======== 本文

エージェントが「覚えておく」ための仕組みです。
メモリには複数の種類があります。

短期記憶(Working Memory)
  • 現在の会話やタスクに関する情報
  • LLMのコンテキストウィンドウ内に保持
  • 一時的な情報の保存

長期記憶(Long-term Memory)

  • 過去の会話履歴
  • 学習した知識
  • ユーザーの好みや設定
  • 通常はベクトルデータベースに保存

エピソード記憶(Episodic Memory)

  • 過去の具体的な経験
  • タスク実行の履歴
  • 成功・失敗の記録

4. プランニング機能(Planning)

複雑なタスクを達成するための「計画力」です。
主に以下のような手法が使われます。

ReAct(Reasoning + Acting)
  • 「考える」と「行動する」を交互に繰り返す
  • 各ステップで推論してから行動を決定
Chain of Thought(思考の連鎖)
  • ステップバイステップで問題を分解
  • 段階的に解決策を導き出す
Tree of Thoughts(思考の木)

================
======== データ部

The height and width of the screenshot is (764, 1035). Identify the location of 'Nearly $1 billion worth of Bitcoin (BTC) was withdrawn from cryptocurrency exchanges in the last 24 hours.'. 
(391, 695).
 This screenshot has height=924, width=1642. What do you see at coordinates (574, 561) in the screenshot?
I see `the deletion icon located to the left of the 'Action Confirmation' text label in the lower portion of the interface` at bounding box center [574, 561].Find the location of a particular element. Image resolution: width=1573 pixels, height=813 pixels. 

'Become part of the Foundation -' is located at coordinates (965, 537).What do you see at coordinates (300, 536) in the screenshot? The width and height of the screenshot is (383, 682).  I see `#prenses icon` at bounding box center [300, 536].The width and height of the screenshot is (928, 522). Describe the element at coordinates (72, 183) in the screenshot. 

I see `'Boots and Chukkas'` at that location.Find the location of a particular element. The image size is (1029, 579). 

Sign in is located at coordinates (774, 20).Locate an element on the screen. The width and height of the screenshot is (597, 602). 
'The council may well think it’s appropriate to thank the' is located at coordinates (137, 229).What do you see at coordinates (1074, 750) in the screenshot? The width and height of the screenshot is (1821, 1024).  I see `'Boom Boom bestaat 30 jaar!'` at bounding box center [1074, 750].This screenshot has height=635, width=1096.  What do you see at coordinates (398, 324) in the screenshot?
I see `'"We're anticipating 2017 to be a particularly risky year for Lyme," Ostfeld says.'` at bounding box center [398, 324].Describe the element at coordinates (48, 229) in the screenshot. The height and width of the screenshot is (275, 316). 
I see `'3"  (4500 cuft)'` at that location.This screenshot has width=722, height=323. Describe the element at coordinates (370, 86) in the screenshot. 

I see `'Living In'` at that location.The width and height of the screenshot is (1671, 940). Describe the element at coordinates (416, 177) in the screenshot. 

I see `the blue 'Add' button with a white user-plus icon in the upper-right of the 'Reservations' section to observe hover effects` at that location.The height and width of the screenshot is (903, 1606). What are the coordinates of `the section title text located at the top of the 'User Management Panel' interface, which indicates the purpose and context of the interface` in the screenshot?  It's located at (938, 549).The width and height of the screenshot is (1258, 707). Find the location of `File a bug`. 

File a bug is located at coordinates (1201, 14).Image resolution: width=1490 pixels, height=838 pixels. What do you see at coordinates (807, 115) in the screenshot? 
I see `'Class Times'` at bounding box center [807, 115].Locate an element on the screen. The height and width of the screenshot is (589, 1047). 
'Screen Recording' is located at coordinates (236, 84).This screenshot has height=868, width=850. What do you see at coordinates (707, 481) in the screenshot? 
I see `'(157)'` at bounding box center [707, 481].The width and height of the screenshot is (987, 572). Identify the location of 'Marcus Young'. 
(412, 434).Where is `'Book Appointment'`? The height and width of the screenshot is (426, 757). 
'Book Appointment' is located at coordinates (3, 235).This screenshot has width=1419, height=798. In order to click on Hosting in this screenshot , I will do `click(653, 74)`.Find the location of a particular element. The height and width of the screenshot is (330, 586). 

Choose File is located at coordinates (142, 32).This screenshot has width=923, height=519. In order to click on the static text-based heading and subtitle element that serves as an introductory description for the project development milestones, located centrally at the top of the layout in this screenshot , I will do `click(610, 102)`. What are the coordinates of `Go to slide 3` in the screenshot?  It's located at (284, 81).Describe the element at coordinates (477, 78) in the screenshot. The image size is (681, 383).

================

:: 課題内容 ::
上の本文と次の1.〜3.が一致するか、それぞれ「はい」か「いいえ」で答え、判断の根拠となる本文の語句を正確に引用せよ。
1. 長期記憶は、通常はベクトルデータベースに保存される。
2. 短期記憶が扱うのは、過去の会話履歴である。
3. ReActでは、各ステップでまず行動し、その後に推論する。

:: 解答結果 ::
1. はい。「通常はベクトルデータベースに保存」
2. いいえ。「現在の会話やタスクに関する情報」
3. いいえ。「各ステップで推論してから行動を決定」